The lesions, lung-lobes and mammary-gland images were provided by Prof. Carlos Ortiz de Solórzano and Dr. Arrate Munoz Barrutia, Center for Applied Medical Research (CIMA), University of Navarra, Pamplona Spain [1,2]. The mice kidney images were provided by Prof. Peter Boor and Dr. Barbara M. Klinkhammer, Institute of Pathology, University Hospital Aachen, RWTH Aachen University [3]. The colorectal cancer images were provided by Dr. Rudolf Nenutil (Masaryk Memorial Cancer Institute Brno), and Dr. Eva Budinska and Dr. Vlad Popovici (Masaryk University Brno) and were collected under grant nr.16-31966A by Ministry of Health of the Czech Republic. Gastric mucosa and gastric adenocarcinoma tissue images were provided by Prof. Pavel G. Malkov, Dr. Natalya V. Danilova, Dr. Nina A. Oleynikova and Ilya A. Mikhailov, Department of Pathology, Lomonosov Moscow State University [4]. The kidney and breast cancer whole slide images were provided by Dr. Gloria Bueno and Dr. Oscar Deniz from Grupo VISILAB, Universidad de Castilla-La Mancha (UCLM). The images were obtained and prepared thanks to the AIDPATH European project [5] coordinated by UCLM.

Bibliography

  1. Borovec J, Munoz-Barrutia A, Kybic J. Benchmarking of Image Registration Methods for Differently Stained Histological Slides. 2018 25th IEEE International Conference on Image Processing (ICIP). 2018. doi:10.1109/icip.2018.8451040
  2. Fernandez-Gonzalez R, Jones A, Garcia-Rodriguez E, Chen PY, Idica A, Lockett SJ, et al. System for combined three-dimensional morphological and molecular analysis of thick tissue specimens. Microsc Res Tech. 2002;59: 522–530.

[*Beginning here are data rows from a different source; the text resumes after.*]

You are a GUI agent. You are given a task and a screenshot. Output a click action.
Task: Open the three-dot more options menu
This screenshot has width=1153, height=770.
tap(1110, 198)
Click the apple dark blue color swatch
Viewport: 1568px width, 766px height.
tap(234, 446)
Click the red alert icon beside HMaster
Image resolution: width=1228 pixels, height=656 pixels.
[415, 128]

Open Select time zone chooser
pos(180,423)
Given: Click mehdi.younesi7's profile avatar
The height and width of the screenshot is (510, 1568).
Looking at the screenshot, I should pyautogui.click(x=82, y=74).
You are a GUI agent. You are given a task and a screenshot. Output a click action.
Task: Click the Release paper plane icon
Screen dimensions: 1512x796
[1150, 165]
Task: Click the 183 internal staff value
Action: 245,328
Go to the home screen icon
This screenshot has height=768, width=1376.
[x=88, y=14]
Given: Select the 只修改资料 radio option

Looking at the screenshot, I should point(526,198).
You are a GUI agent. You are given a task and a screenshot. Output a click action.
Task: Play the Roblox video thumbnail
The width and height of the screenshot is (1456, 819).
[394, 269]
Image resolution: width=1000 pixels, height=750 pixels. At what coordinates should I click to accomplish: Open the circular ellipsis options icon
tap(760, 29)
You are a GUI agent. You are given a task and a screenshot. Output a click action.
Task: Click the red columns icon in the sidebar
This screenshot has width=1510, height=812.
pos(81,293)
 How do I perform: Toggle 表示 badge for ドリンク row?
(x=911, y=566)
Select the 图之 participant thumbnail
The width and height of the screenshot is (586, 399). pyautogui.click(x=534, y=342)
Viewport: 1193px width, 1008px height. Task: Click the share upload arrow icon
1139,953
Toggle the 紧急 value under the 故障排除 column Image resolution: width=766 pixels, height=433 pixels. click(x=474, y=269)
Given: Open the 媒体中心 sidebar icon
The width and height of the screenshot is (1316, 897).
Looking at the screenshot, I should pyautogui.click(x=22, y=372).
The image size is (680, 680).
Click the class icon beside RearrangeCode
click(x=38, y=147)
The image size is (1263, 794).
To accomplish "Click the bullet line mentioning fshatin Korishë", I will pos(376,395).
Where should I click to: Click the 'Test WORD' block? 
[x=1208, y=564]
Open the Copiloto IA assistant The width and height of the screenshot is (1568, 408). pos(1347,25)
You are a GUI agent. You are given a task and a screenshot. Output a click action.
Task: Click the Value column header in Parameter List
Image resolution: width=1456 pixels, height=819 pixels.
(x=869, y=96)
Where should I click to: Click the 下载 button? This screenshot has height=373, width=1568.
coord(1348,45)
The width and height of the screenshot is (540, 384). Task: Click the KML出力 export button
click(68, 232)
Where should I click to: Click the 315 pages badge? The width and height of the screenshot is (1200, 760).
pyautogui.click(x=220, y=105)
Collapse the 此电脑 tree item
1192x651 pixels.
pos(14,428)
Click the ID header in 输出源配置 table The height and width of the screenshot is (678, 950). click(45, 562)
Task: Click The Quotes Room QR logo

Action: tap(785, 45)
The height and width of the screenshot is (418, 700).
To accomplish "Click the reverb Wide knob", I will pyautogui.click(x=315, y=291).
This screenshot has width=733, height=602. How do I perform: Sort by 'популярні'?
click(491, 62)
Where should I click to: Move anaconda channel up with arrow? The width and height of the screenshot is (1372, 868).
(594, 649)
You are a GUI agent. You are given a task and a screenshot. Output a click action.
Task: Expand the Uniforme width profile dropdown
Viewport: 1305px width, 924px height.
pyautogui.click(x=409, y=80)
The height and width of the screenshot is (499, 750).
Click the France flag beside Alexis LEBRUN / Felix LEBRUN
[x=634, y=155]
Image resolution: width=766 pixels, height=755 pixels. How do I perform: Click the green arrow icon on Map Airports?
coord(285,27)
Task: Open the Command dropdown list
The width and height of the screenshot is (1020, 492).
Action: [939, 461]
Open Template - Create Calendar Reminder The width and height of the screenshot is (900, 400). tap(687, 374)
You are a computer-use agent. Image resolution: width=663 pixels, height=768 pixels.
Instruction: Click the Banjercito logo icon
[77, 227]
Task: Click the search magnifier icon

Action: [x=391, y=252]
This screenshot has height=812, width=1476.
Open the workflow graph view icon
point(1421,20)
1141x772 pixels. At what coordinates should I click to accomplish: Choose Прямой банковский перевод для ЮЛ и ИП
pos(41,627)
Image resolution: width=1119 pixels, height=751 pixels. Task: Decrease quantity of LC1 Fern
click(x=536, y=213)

  3. Gupta L, Klinkhammer BM, Boor P, Merhof D, Gadermayr M. Stain independent segmentation of whole slide images: A case study in renal histology. 2018 IEEE 15th International Symposium on Biomedical Imaging (ISBI 2018). 2018. doi:10.1109/isbi.2018.8363824
  4. Mikhailov I, Danilova N, Malkov P. The immune microenvironment of various histological types of ebv-associated gastric cancer. Virchows Archiv. 2018;473: no. s1 doi:10.1007/s00428-018-2422-1
  5. Bueno G., Deniz O., AIDPATH: Academia and Industry Collaboration for Digital Pathology http://aidpath.eu/?page_id=279
  6. J. Borovec et al., "ANHIR: Automatic Non-rigid Histological Image Registration Challenge," in IEEE Transactions on Medical Imaging.